For many standard types such as `Nat`, instances are available:

```lean
#check inferInstance : Decidable (3 = 5)
```

This enables case analysis on equality:

```lean
example (a b : Nat) : a = b ∨ a ≠ b := by
  by_cases h : a = b
  · left; exact h
  · right; exact h
```

The tactic `by_cases` relies on decidability.

## Boolean equality

Boolean equality is written `a == b`. It computes to `true` or `false`. It is useful in executable code and algorithms.

```lean
#eval (3 == 3)   -- true
#eval (3 == 5)   -- false
```

However, `==` lives in `Bool`, while `=` lives in `Prop`. Bridging between them requires lemmas.

## Bridging lemmas

Lean provides standard connections:

```lean
#check decide_eq_true_eq
-- (a == b) = true ↔ a = b
```

In practice, `simp` handles many conversions automatically:

```lean
example (a b : Nat) :
  (a == b) = true → a = b := by
  intro h
  simpa using h
```

And conversely:

```lean
example (a b : Nat) (h : a = b) :
  (a == b) = true := by
  simpa [h]
```

The simplifier knows how to translate between boolean and propositional equality when instances are available.

## Using `decide`

The function `decide` converts a decidable proposition into a boolean:

```lean
#eval decide (3 = 3)   -- true
#eval decide (3 = 5)   -- false
```

This allows you to compute with propositions. It is useful when integrating proofs with executable code.

```lean
example (a b : Nat) :
  decide (a = b) = true → a = b := by
  intro h
  exact of_decide_eq_true h
```

## Rewriting with boolean conditions

In proofs involving conditionals, boolean equality appears frequently:

```lean
example (a b : Nat) (h : a = b) :
  if a == b then 1 else 0 = 1 := by
  simp [h]
```

The rewrite converts `a == b` to `true`, and the conditional simplifies.

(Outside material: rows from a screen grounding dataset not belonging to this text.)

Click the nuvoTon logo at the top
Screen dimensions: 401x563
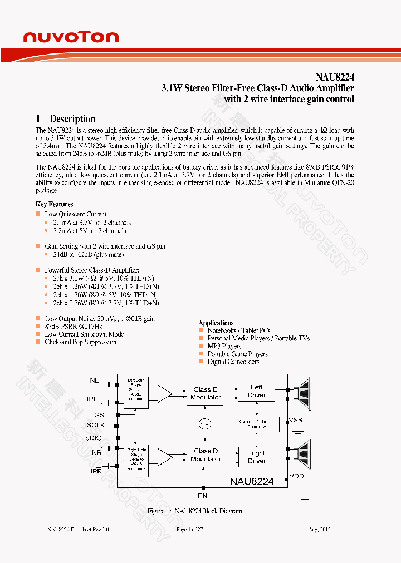71,37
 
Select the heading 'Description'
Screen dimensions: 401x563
72,119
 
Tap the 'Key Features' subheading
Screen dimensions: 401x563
54,204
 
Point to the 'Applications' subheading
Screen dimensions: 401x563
216,323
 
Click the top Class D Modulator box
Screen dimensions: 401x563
206,393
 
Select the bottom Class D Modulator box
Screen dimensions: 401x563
206,455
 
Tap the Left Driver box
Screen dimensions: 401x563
257,391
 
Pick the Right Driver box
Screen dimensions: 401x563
257,457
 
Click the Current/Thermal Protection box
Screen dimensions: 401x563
257,424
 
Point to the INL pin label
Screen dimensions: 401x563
93,381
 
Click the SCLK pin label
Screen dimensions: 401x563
95,426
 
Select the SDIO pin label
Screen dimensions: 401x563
94,438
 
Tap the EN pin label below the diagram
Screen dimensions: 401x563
203,496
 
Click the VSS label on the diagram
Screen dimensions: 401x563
296,420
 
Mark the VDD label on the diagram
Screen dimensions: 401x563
296,477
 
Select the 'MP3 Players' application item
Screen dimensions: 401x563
224,346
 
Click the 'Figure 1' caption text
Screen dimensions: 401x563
194,511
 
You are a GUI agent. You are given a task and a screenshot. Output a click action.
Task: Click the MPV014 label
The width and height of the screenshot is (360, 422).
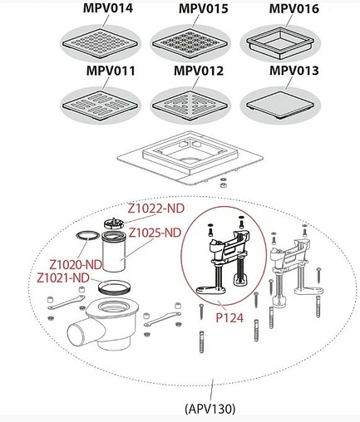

## Case analysis on equality

Decidable equality supports branching:

```lean
example (a b : Nat) :
  (if a = b then 1 else 0) = (if b = a then 1 else 0) := by
  by_cases h : a = b
  · simp [h]
  · simp [h]
```

Each branch simplifies independently.

## Practical guidance

* Use propositional equality `=` for proofs.
* Use boolean equality `==` for computation.
* Bridge between them with `simp`, `decide`, or explicit lemmas.
* Use `by_cases` for case splits on equality.
* Normalize boolean expressions early to simplify goals.

## Summary

Decidable equality connects computation and reasoning. It allows equality to be tested, branched on, and rewritten across the boundary between `Bool` and `Prop`. This bridge is essential for combining algorithms with formal proofs.